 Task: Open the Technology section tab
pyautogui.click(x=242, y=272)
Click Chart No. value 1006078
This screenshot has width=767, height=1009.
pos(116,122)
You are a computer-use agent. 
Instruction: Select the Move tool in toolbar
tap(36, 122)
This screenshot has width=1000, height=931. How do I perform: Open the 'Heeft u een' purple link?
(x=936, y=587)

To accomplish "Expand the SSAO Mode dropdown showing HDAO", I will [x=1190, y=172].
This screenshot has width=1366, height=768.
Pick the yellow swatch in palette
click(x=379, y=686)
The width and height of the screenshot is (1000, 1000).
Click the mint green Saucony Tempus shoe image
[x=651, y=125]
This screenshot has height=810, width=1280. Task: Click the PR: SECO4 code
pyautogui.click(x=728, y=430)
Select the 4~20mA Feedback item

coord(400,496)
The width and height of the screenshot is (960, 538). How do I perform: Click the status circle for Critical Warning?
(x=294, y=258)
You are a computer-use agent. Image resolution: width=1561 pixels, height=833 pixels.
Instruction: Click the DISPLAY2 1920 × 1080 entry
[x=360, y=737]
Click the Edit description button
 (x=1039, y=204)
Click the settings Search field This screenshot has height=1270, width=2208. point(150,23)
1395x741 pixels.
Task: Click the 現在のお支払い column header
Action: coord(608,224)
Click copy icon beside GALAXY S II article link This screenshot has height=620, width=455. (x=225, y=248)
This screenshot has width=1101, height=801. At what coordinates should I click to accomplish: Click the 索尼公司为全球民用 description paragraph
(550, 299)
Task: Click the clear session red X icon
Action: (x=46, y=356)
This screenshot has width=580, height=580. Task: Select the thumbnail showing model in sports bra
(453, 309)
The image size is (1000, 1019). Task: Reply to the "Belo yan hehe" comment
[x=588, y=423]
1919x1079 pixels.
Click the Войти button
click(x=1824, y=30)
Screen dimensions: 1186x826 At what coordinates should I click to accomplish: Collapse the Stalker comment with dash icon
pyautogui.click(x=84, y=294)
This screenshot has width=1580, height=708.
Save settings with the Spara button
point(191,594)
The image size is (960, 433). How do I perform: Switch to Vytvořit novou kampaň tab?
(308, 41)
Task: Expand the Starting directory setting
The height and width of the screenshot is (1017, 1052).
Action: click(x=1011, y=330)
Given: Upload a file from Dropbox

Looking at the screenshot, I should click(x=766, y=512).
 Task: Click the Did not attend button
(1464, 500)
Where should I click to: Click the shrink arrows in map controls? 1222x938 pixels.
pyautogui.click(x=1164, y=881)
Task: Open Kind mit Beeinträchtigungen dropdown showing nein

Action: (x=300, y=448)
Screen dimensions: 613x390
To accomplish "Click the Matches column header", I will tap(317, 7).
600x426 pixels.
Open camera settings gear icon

☆ ☆ ☆ ☆ ☆ ☆ ☆

▶ **What you will do**:
Reproduce, word for word and in full, only the lines above that start at the line with "Click the mint" and run through the line with "Click copy icon", both ends included.

▶ **Solution to the problem**:
Click the mint green Saucony Tempus shoe image
[x=651, y=125]
This screenshot has height=810, width=1280. Task: Click the PR: SECO4 code
pyautogui.click(x=728, y=430)
Select the 4~20mA Feedback item

coord(400,496)
The width and height of the screenshot is (960, 538). How do I perform: Click the status circle for Critical Warning?
(x=294, y=258)
You are a computer-use agent. Image resolution: width=1561 pixels, height=833 pixels.
Instruction: Click the DISPLAY2 1920 × 1080 entry
[x=360, y=737]
Click the Edit description button
 (x=1039, y=204)
Click the settings Search field This screenshot has height=1270, width=2208. point(150,23)
1395x741 pixels.
Task: Click the 現在のお支払い column header
Action: coord(608,224)
Click copy icon beside GALAXY S II article link This screenshot has height=620, width=455. (x=225, y=248)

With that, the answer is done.